--- START Source material ---

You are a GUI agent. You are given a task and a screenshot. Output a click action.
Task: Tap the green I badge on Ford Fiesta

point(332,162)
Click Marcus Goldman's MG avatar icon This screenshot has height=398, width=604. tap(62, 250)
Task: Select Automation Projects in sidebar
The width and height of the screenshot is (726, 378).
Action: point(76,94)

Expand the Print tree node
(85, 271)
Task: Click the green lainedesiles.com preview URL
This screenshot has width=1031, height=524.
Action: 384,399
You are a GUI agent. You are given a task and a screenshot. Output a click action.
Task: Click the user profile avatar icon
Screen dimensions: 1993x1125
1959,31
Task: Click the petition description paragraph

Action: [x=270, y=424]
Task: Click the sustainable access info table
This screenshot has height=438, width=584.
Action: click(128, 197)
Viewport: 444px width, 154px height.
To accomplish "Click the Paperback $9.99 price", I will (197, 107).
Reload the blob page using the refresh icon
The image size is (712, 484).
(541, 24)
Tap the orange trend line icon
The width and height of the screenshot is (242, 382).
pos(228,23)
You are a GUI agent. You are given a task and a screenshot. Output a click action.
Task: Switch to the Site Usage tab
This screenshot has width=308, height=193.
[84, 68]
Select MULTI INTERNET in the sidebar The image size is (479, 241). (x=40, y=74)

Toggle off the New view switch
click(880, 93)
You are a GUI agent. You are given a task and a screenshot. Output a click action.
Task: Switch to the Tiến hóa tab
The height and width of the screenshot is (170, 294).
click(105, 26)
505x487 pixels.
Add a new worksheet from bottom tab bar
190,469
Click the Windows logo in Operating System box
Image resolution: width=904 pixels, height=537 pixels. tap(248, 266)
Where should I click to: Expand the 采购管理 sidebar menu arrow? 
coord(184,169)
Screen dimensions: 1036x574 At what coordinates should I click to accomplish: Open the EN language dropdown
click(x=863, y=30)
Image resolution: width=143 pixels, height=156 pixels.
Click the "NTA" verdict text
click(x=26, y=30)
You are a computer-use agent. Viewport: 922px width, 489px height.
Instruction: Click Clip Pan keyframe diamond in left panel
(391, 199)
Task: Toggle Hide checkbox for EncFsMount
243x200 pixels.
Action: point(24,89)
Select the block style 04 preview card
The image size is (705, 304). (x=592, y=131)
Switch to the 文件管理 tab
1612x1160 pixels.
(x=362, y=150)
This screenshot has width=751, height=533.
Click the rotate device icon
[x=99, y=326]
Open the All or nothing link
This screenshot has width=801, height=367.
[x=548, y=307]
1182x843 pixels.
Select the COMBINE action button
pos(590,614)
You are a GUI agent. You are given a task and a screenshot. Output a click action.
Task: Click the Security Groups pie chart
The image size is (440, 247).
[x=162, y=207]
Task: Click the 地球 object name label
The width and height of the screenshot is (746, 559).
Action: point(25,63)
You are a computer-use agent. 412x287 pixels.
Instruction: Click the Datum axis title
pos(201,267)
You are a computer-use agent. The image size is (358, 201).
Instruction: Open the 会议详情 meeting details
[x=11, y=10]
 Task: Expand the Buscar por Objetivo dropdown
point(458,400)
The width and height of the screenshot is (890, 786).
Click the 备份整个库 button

--- END Source material ---

[Work instructions]
Write out all the entries above again, swapping every "GUI agent" for "screen assistant" and keeping everything else the same.

[Output for this exercise]
You are a screen assistant. You are given a task and a screenshot. Output a click action.
Task: Tap the green I badge on Ford Fiesta

point(332,162)
Click Marcus Goldman's MG avatar icon This screenshot has height=398, width=604. tap(62, 250)
Task: Select Automation Projects in sidebar
The width and height of the screenshot is (726, 378).
Action: point(76,94)

Expand the Print tree node
(85, 271)
Task: Click the green lainedesiles.com preview URL
This screenshot has width=1031, height=524.
Action: 384,399
You are a screen assistant. You are given a task and a screenshot. Output a click action.
Task: Click the user profile avatar icon
Screen dimensions: 1993x1125
1959,31
Task: Click the petition description paragraph

Action: [x=270, y=424]
Task: Click the sustainable access info table
This screenshot has height=438, width=584.
Action: click(128, 197)
Viewport: 444px width, 154px height.
To accomplish "Click the Paperback $9.99 price", I will (197, 107).
Reload the blob page using the refresh icon
The image size is (712, 484).
(541, 24)
Tap the orange trend line icon
The width and height of the screenshot is (242, 382).
pos(228,23)
You are a screen assistant. You are given a task and a screenshot. Output a click action.
Task: Switch to the Site Usage tab
This screenshot has width=308, height=193.
[84, 68]
Select MULTI INTERNET in the sidebar The image size is (479, 241). (x=40, y=74)

Toggle off the New view switch
click(880, 93)
You are a screen assistant. You are given a task and a screenshot. Output a click action.
Task: Switch to the Tiến hóa tab
The height and width of the screenshot is (170, 294).
click(105, 26)
505x487 pixels.
Add a new worksheet from bottom tab bar
190,469
Click the Windows logo in Operating System box
Image resolution: width=904 pixels, height=537 pixels. tap(248, 266)
Where should I click to: Expand the 采购管理 sidebar menu arrow? 
coord(184,169)
Screen dimensions: 1036x574 At what coordinates should I click to accomplish: Open the EN language dropdown
click(x=863, y=30)
Image resolution: width=143 pixels, height=156 pixels.
Click the "NTA" verdict text
click(x=26, y=30)
You are a computer-use agent. Viewport: 922px width, 489px height.
Instruction: Click Clip Pan keyframe diamond in left panel
(391, 199)
Task: Toggle Hide checkbox for EncFsMount
243x200 pixels.
Action: point(24,89)
Select the block style 04 preview card
The image size is (705, 304). (x=592, y=131)
Switch to the 文件管理 tab
1612x1160 pixels.
(x=362, y=150)
This screenshot has width=751, height=533.
Click the rotate device icon
[x=99, y=326]
Open the All or nothing link
This screenshot has width=801, height=367.
[x=548, y=307]
1182x843 pixels.
Select the COMBINE action button
pos(590,614)
You are a screen assistant. You are given a task and a screenshot. Output a click action.
Task: Click the Security Groups pie chart
The image size is (440, 247).
[x=162, y=207]
Task: Click the 地球 object name label
The width and height of the screenshot is (746, 559).
Action: point(25,63)
You are a computer-use agent. 412x287 pixels.
Instruction: Click the Datum axis title
pos(201,267)
You are a computer-use agent. The image size is (358, 201).
Instruction: Open the 会议详情 meeting details
[x=11, y=10]
 Task: Expand the Buscar por Objetivo dropdown
point(458,400)
The width and height of the screenshot is (890, 786).
Click the 备份整个库 button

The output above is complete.